Centros “controlados”
Outra proposta para fazer frente ao desafio migratório é a criação de “centros controlados” na UE, para onde serão levados os imigrantes resgatados em águas europeias. Nesses locais, será feita seleção entre os imigrantes, a fim de avaliar quem tem direito a asilo e quem não tem. Esses últimos serão devolvidos aos países de origem. Os estrangeitos que contarem com proteção da UE serão redistribuídos entre países “voluntários” a acolhê-los. O plano é polêmico: muitas pessoas comparam tais centros a prisões.

“Movimentos secundários”
Os europeus também se comprometem a lutar contra os movimentos migratórios entre os países da UE, um fenômeno conhecido como “movimentos secundários”. “Os Estados-membros devem tomar todas as medidas legislativas e administrativas internas necessárias para controlar esses movimentos e cooperar estreitamente entre eles com este fim”, afirmam nas conclusões.
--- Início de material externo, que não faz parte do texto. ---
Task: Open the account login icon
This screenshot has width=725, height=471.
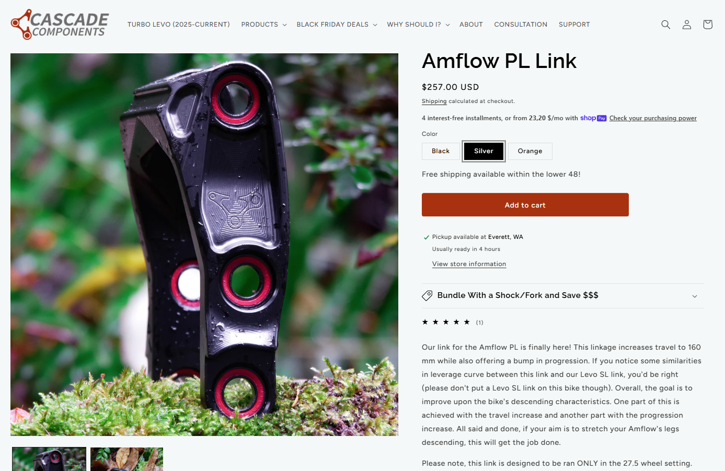Action: [687, 25]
O fenômeno está no centro das tensões entre a chanceler alemã, Angela Merkel, e o partido aliado União Social Cristã, que ameaça rejeitar na fronteira sul da Alemanha os migrantes registrados em outros países.

Fronteiras externas
Os 28 países-membros também pretendem repassar mais recursos e prerrogativas para a Agência Europeia da Guarda de Fronteiras e Costa (Frontex). No entanto, o texto do acordo não oferece detalhes. Também se pede mais apoio à Guarda Costeira líbia e que “todos os barcos que patrulham no Mediterrâneo respeitem as leis e não ofereçam obstáculo às operações da Guarda Costeira líbia”. As nações também concordaram com o desbloqueio de um segundo 
pacote de 3 bilhões de euros do fundo destino aos refugiados na Turquia e com a injeção de fundos da UE para a África, com o objetivo de atacar as causas das migrações.

Regulamento de Dublin
Os líderes europeus defendem uma reforma do Regulamento de Dublin, “com base no equilíbrio entre a responsabilidade e a solidariedade”. No entanto, não informam data para a mudança da lei europeia segundo a qual o país em que um migrante entrar pela primeira vez é o responsável por administrar o pedido de proteção. Nações como Hungria, Polônia e Áustria opõem-se firmemente. A Itália pede, por sua vez, um sistema de cotas e que se abandone essa legislação.